### EXERCISE DETAILS
Skip every picture, and output exactly the lines starting at the one with "Where should I" and running through the last line of the material below.

^^^^

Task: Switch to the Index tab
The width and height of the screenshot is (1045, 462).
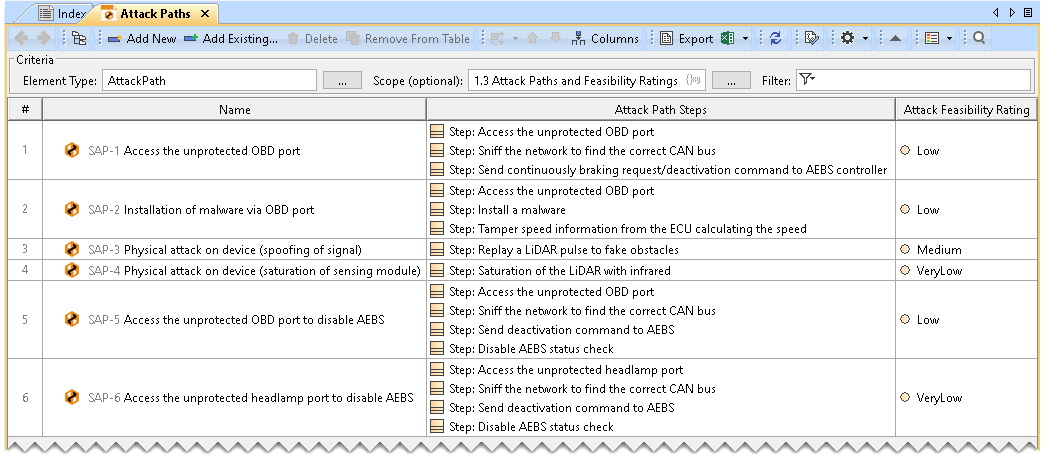Action: coord(61,13)
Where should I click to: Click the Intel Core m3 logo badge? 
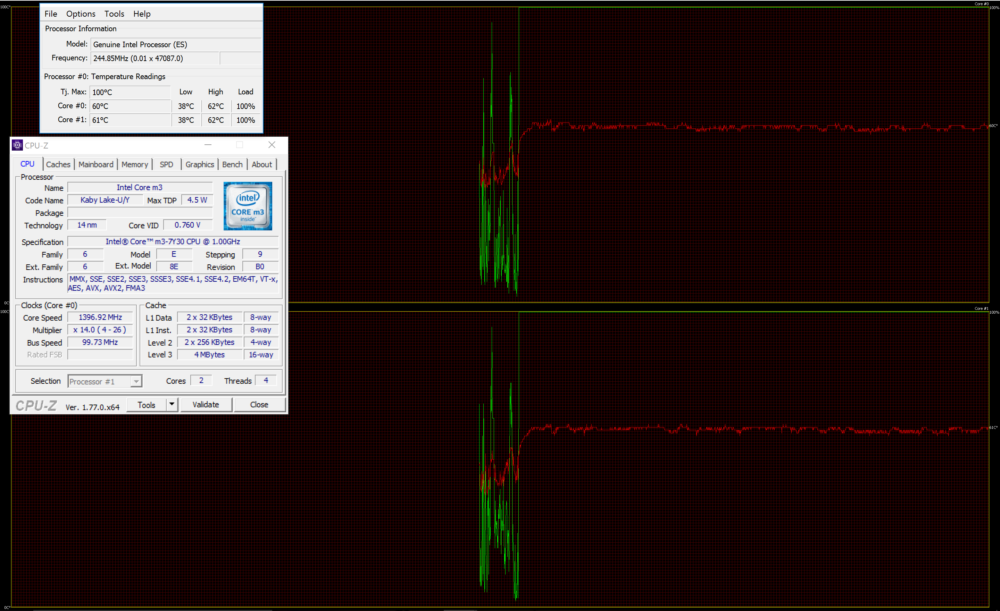(248, 205)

^^^^

### REPLY TO THE EXERCISE
Where should I click to: Click the Intel Core m3 logo badge? 
(248, 205)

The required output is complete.